-- Start of Recorded data --

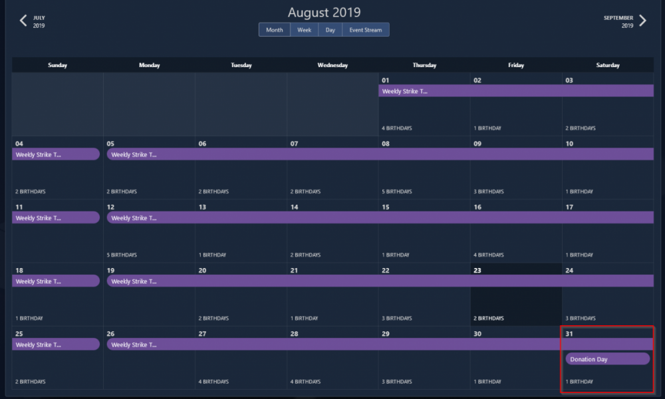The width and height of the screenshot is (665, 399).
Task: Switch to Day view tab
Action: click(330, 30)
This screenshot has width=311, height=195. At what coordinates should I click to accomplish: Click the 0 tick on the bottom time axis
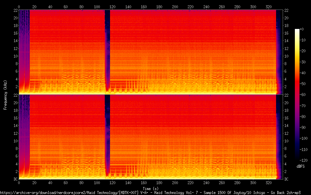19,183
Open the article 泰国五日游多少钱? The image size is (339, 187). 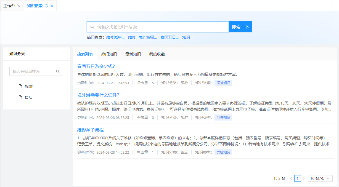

-- End of Recorded data --

What the task asks ▸ Can you output, word for word, the lines from the one containing "This screenshot has" through the last line above, including both of those lines and leaving out the pictures?

Answer to the exercise ▸
This screenshot has width=311, height=195. At what coordinates should I click to accomplish: Click the 0 tick on the bottom time axis
19,183
Open the article 泰国五日游多少钱? The image size is (339, 187). 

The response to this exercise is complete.